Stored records

■ ■ ■

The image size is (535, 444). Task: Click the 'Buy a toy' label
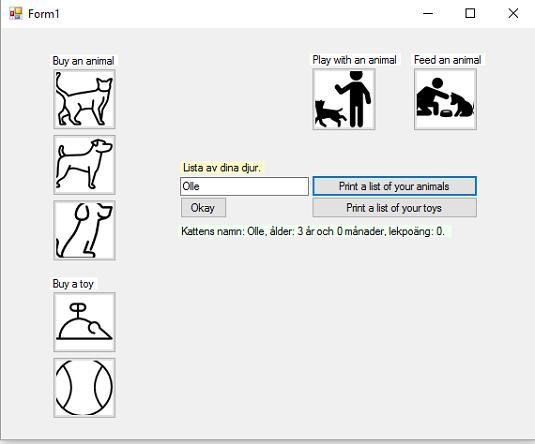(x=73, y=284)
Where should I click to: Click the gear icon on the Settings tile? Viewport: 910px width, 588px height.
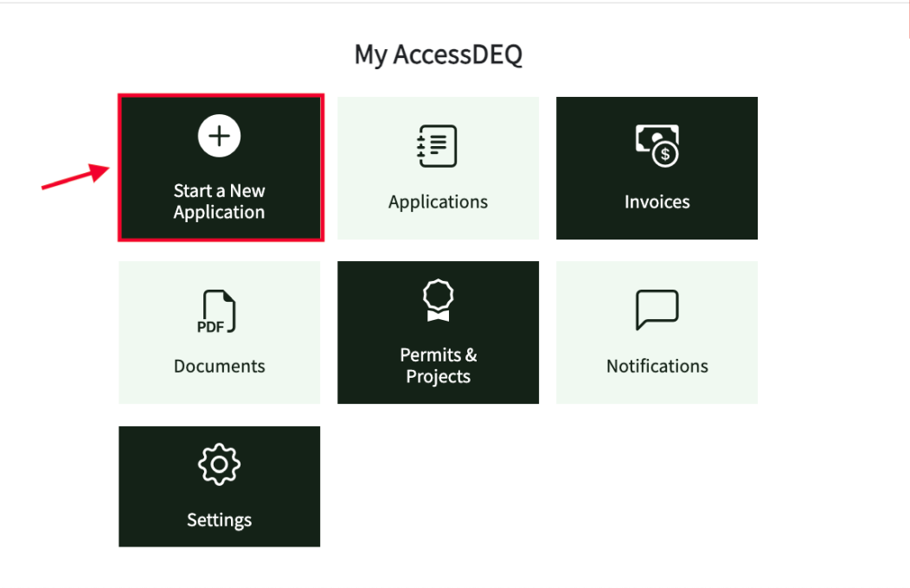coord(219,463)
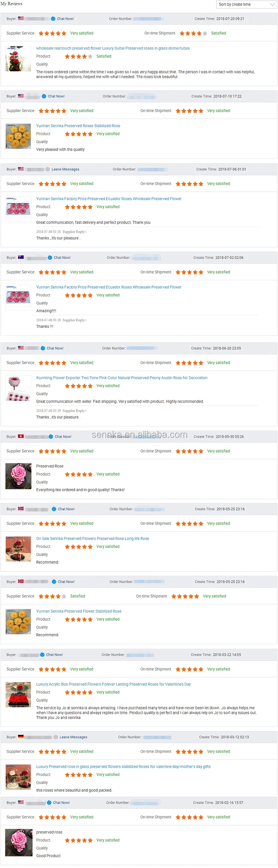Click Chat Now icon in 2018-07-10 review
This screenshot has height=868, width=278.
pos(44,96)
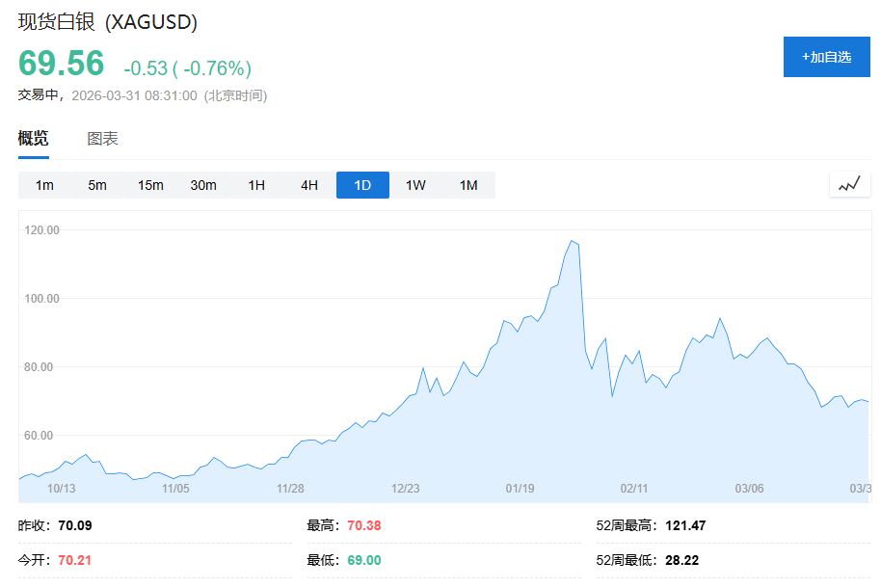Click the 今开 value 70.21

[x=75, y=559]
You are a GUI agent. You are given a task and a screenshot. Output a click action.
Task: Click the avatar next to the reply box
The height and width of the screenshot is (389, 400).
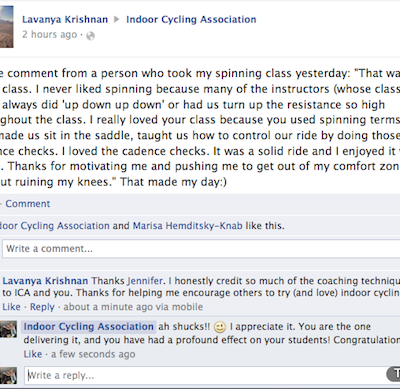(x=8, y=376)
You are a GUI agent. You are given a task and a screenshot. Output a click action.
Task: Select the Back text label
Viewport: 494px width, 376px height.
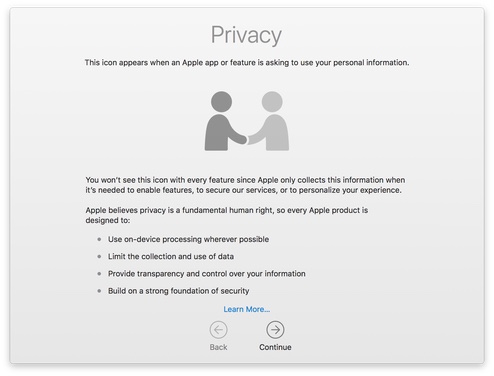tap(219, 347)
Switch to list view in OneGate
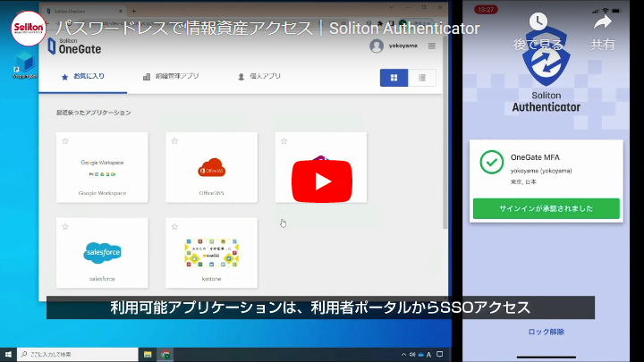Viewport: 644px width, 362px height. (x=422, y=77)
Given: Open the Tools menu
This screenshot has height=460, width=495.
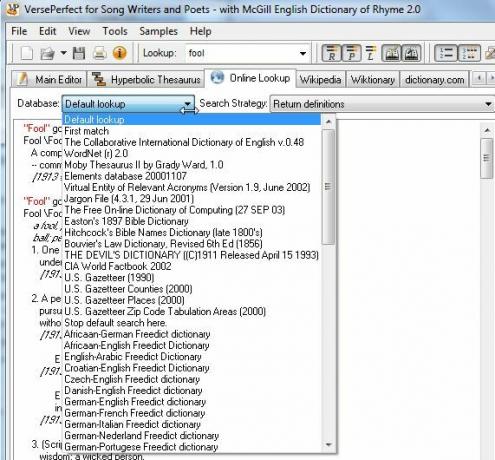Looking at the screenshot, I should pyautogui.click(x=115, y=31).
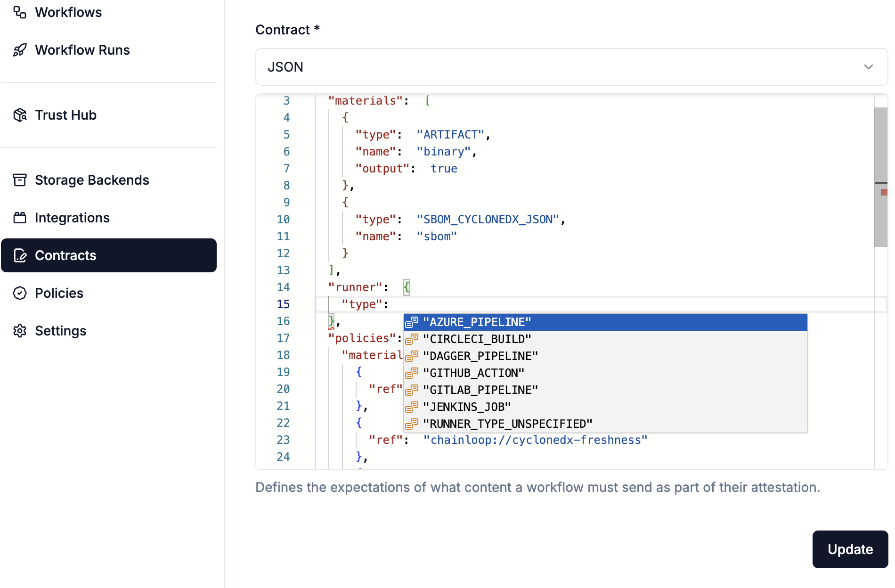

■ ■ ■

## ACTION ITEM
Write out each entry exactly, images excluded.

## COMPLETED EXERCISE
The image size is (535, 444). Task: Click the 'Buy a toy' label
(x=73, y=284)
Where should I click to: Click the gear icon on the Settings tile? Viewport: 910px width, 588px height.
coord(219,463)
Click Chat Now icon in 2018-07-10 review
This screenshot has height=868, width=278.
pos(44,96)
Click the 今开 value 70.21

[x=75, y=559]
You are a GUI agent. You are given a task and a screenshot. Output a click action.
Task: Click the avatar next to the reply box
The height and width of the screenshot is (389, 400).
(x=8, y=376)
You are a GUI agent. You are given a task and a screenshot. Output a click action.
Task: Select the Back text label
Viewport: 494px width, 376px height.
tap(219, 347)
Switch to list view in OneGate
Viewport: 644px width, 362px height. (x=422, y=77)
Given: Open the Tools menu
This screenshot has height=460, width=495.
Looking at the screenshot, I should pyautogui.click(x=115, y=31).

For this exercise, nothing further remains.